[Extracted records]
--- START ---

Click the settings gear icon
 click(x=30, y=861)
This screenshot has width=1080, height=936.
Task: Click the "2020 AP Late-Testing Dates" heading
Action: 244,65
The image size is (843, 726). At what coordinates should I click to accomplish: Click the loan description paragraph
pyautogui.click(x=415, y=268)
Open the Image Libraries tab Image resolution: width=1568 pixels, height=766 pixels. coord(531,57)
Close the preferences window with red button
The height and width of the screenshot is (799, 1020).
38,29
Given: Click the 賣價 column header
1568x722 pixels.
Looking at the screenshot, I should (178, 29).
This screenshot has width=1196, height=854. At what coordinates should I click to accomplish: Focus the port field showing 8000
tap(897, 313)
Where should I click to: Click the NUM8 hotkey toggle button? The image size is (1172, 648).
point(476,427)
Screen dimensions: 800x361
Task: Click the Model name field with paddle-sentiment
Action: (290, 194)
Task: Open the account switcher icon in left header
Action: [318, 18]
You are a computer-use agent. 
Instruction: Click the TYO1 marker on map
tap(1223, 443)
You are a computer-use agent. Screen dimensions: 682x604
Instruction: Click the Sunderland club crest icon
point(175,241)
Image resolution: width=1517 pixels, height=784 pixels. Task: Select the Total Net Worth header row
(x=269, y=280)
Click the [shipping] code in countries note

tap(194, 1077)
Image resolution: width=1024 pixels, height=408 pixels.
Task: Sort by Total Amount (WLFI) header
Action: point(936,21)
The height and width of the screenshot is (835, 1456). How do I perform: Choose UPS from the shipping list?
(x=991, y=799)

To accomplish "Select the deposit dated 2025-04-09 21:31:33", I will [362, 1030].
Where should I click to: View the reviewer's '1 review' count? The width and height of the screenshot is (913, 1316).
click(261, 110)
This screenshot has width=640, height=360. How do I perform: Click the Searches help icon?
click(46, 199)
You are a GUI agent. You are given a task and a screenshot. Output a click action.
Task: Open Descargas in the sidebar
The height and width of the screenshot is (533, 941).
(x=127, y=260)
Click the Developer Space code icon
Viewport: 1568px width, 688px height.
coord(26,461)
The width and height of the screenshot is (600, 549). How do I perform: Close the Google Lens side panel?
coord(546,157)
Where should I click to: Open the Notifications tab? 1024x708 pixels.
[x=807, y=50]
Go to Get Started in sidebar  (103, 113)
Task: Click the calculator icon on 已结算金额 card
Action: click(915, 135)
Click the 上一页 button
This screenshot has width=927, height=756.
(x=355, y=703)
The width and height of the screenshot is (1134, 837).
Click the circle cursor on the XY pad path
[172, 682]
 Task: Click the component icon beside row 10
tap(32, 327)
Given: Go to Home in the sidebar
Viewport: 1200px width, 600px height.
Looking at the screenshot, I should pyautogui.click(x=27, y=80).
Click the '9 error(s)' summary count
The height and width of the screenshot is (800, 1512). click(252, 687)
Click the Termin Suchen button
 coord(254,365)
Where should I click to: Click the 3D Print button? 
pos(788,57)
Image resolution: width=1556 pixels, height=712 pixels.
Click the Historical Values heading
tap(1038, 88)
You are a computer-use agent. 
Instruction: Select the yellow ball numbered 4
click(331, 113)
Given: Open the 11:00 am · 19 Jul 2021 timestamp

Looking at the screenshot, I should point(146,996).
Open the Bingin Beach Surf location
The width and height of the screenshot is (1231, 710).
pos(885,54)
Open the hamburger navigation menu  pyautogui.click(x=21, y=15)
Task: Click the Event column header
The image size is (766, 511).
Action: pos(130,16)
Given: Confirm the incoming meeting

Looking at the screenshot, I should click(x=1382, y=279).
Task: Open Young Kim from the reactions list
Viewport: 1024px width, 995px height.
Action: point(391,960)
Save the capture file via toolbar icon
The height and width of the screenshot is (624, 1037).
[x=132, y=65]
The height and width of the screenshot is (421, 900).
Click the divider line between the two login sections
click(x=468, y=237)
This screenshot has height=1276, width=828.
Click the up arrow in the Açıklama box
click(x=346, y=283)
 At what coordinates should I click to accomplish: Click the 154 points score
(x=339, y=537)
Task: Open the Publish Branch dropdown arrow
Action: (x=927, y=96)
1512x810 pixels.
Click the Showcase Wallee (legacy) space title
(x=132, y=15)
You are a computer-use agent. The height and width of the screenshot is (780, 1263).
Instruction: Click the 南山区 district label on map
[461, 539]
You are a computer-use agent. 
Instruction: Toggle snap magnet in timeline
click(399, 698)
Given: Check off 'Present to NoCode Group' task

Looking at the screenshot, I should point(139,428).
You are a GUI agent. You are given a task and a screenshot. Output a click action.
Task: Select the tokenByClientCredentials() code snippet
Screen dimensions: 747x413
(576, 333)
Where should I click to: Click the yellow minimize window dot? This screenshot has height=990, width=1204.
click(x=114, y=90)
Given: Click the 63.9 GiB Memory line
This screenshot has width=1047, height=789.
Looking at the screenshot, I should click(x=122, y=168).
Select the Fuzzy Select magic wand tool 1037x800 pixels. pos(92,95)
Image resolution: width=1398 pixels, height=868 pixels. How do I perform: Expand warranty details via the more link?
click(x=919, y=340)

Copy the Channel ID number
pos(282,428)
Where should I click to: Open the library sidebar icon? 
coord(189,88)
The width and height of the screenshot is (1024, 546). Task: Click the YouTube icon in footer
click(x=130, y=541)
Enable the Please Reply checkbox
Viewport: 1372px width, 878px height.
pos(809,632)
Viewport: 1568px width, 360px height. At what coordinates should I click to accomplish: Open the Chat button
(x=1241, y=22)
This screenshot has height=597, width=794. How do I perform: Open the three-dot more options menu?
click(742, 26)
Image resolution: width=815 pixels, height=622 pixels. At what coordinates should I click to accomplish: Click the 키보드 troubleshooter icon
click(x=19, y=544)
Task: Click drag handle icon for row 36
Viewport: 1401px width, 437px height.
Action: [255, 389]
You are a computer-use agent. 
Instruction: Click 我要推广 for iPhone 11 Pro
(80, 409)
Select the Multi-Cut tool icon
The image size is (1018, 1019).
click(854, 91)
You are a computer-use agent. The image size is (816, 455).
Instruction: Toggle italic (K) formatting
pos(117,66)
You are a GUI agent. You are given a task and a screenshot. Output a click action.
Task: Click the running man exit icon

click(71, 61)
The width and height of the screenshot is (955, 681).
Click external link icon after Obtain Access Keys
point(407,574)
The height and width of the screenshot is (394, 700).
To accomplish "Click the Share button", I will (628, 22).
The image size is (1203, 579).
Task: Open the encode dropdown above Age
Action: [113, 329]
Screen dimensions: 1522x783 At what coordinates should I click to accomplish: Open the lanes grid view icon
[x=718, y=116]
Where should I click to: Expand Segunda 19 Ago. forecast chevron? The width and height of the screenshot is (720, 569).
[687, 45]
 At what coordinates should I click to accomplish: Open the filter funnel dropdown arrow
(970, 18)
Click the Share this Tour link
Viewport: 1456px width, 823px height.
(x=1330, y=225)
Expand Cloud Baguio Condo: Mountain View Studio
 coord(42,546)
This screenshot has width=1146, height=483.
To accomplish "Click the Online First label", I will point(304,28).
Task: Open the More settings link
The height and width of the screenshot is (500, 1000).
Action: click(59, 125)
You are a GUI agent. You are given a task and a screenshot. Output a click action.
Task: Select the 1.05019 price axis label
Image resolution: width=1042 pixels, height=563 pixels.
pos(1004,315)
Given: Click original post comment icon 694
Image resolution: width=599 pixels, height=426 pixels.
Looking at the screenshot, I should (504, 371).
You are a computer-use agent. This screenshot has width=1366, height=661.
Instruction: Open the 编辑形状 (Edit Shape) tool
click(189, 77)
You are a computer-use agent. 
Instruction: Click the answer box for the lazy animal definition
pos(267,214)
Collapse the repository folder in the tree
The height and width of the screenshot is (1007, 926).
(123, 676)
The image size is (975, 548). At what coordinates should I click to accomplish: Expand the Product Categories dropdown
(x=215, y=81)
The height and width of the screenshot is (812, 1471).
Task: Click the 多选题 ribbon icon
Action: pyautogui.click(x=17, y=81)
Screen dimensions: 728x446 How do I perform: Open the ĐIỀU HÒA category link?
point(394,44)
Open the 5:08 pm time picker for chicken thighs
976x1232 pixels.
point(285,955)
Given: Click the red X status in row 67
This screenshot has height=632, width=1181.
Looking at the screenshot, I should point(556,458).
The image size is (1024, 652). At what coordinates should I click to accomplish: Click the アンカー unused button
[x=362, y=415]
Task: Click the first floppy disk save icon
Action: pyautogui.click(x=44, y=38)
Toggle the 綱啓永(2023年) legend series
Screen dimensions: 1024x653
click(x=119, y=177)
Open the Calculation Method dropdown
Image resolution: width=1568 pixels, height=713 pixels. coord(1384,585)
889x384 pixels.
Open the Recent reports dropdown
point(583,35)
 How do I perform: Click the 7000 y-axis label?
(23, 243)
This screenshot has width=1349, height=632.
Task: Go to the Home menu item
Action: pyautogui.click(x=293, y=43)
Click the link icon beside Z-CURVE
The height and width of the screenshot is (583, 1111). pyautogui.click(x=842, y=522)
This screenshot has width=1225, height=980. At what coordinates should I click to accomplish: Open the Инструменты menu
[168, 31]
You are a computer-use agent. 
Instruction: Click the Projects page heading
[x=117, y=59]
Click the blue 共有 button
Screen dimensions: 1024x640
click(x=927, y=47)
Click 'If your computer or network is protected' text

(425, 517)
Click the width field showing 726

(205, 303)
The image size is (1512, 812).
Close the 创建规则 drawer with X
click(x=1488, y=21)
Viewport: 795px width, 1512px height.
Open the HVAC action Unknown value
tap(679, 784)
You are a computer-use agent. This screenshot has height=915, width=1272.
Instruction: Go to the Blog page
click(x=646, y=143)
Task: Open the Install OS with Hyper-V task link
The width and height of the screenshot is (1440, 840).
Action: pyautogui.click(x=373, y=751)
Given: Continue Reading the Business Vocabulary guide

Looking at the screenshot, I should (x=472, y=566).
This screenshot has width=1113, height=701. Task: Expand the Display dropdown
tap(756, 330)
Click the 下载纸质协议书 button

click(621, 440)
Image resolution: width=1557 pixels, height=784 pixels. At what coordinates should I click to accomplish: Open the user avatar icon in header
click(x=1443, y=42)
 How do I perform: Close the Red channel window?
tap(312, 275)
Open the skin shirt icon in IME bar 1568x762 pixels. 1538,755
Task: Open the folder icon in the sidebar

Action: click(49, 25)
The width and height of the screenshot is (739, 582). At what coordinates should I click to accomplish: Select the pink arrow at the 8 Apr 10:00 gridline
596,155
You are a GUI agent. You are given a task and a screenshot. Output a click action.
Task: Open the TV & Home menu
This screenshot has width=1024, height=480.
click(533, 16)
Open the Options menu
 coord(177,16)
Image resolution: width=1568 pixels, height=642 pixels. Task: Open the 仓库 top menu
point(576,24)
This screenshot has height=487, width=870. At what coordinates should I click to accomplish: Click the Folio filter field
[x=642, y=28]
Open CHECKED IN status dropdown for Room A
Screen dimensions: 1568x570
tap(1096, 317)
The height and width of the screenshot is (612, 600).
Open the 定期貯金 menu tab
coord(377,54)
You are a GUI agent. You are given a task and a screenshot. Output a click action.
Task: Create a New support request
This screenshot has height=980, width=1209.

--- END ---

WHAT THE TASK REQUIRES:
Going through the records above line by line, count those that hold the word "column", and answer with the number only.

TASK OUTPUT:
2